Document text -
------
I read Beginning Factor – Shufflers & Combinators. These are my notes, but I recommend the article itself.

  • a quotation is just an anonymous function: [ "hello" print ]
  • a combinator is a word that takes a quotation as one of its inputs: 5 [ "hello" print ] times

"Factor uses quotations & combinators extensively for conditionals, sequence traversal, namespaces, closures, and more."

  • There is a "secret" auxiliary stack, called the retain stack, that acts basically as swap space, and that is used extensively by combinators under the hood.

  • Cleave Combinators are used when you want to apply multiple quotations to the same set of items on the top of the stack.

    • Instead of computing average as { 1 2 3 } dup sum swap length / ., use { 1 2 3 } [ sum ] [ length ] bi / .That's so much easier to read!
  • Spread Combinators are used when you want to apply a different quotation to different items on the top of the stack.

    E.g. bi* ( x y p q -- ) applies quotation p to x, then applies quotation q to y .

  • Apply Combinators are used when you want to apply a single quotation to multiple items on the top of the stack.

    E.g. instead of comparing strings like this: "john" "John" swap >upper swap >upper = ., use "john" "John" [ >upper ] bi@ = .

  • Some helpful sequence operators are filter, each, and all?.

  • iota ( n -- iota ) is like Python's range.

Wrote this post

.

Reflections

I can't believe an entire week is already over! It has been fantastic, as in like a fantasy. I'm so happy to be here.
------
Data segment -
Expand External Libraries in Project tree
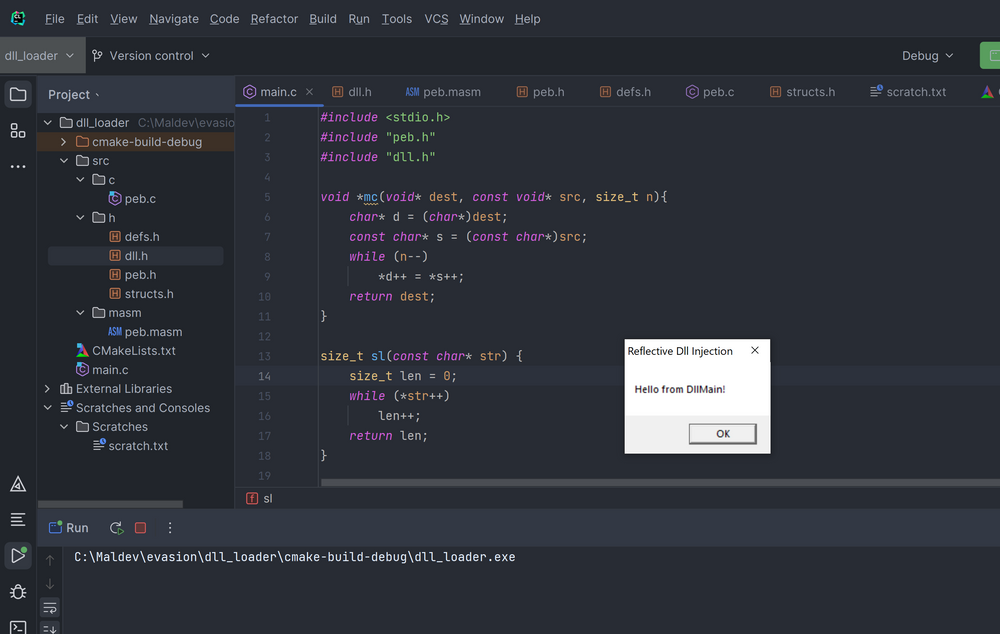 tap(47, 388)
------
Work to do -
1. In the Factor notes, what is the name of the auxiliary stack that combinators use?
2. Reproduce the passage of the Factor notes starting with "I read Beginning" and going on through "under the hood.".
Rely on the Factor notes alone.

Solutions per task -
1. It is called the retain stack.

2.
I read Beginning Factor – Shufflers & Combinators. These are my notes, but I recommend the article itself.

  • a quotation is just an anonymous function: [ "hello" print ]
  • a combinator is a word that takes a quotation as one of its inputs: 5 [ "hello" print ] times

"Factor uses quotations & combinators extensively for conditionals, sequence traversal, namespaces, closures, and more."

  • There is a "secret" auxiliary stack, called the retain stack, that acts basically as swap space, and that is used extensively by combinators under the hood.